13 July 2007


You may have heard news stories about the new report on progress in Iraq, saying that on eight out of eighteen measures, there has been satisfactory progress.

Fred Kaplan actually reads the 25-page report.

The legislation required the president to submit a report “declaring, in his judgment, whether satisfactory progress toward meeting these benchmarks is, or is not, being achieved.”

The White House report states, “In order to make this judgment … we … asked the following question: As measured from a January 2007 baseline, do we assess that present trend data demonstrates a positive trajectory, which is tracking toward satisfactory accomplishment in the near term?
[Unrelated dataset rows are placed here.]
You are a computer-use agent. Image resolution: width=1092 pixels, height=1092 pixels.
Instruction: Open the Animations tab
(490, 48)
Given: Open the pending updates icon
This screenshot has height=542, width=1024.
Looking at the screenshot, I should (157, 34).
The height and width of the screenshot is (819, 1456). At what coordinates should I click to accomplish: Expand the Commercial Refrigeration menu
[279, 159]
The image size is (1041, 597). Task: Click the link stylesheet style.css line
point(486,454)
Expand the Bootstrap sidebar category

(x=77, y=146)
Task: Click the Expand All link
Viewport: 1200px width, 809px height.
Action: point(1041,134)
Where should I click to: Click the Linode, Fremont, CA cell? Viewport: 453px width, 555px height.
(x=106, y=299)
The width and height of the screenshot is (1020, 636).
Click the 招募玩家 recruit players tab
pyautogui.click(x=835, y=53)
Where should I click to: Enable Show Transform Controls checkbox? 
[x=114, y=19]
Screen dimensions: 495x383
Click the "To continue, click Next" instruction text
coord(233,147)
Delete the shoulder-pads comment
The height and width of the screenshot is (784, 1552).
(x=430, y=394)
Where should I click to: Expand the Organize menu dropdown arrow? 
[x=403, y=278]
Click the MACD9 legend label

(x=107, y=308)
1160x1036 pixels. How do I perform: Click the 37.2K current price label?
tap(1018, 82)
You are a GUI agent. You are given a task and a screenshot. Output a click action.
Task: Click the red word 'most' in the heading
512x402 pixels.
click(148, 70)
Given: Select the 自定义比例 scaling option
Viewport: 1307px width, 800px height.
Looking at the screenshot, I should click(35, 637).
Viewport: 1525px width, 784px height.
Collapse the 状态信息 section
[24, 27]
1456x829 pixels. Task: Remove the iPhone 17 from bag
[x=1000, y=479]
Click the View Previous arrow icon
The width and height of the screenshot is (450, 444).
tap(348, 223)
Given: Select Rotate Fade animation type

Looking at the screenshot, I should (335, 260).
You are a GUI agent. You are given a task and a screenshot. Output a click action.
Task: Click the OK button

If the answer is yes, we have provided a ‘Satisfactory’ assessment; if the answer is no, the assessment is ‘Unsatisfactory.’ ” (All italics added.)

Subtle but pernicious wordplay is going on here. “Satisfactory progress” toward a benchmark is very different from “a positive trajectory … toward satisfactory accomplishment.” The congressional language requires a satisfactory degree of progress. The White House interpretation allows high marks for the slightest bit of progress—the “positive trajectory” could be an angstrom, as long as it's “tracking toward” the goal; the degree of progress doesn't need to be addressed.

Yet even by this extraordinarily lenient standard, the White House authors could not bring themselves to give a passing grade to the Iraqi government on half of the benchmarks—and the most important benchmarks, at that.

I note that the report was issued yesterday, and has disappeared from CNN's home page today. There was no time to read the report this closely yesterday, but today the story is already over. This is why the White House thinks that it can get away with a cheap semantic trick.